§ **About this task**
The output is the lines below from the one with "Click the chain link icon beside Linked Docs" through the one with "The height and", both included, printed exactly and with no other line.

Top of Available data

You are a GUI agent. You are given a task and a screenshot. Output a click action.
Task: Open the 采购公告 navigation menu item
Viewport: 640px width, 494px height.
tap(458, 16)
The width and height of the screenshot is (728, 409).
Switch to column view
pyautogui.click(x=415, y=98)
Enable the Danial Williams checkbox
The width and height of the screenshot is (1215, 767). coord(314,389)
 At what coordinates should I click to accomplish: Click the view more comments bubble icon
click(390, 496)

Bottom of Available data
Top of Available data

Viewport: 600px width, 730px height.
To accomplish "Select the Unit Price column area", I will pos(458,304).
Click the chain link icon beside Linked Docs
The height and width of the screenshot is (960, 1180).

Bottom of Available data
Top of Available data

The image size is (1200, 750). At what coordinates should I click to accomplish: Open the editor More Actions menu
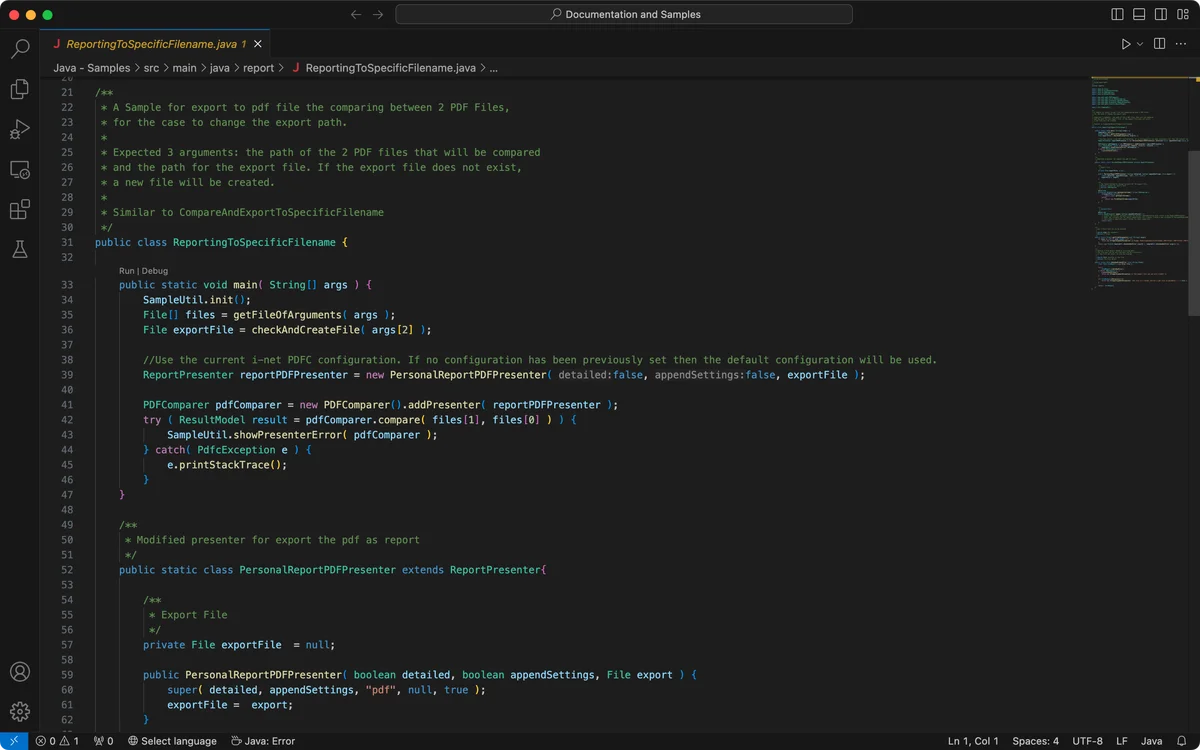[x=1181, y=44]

Bottom of Available data

§ **Result for this exercise**
Click the chain link icon beside Linked Docs
The height and width of the screenshot is (960, 1180).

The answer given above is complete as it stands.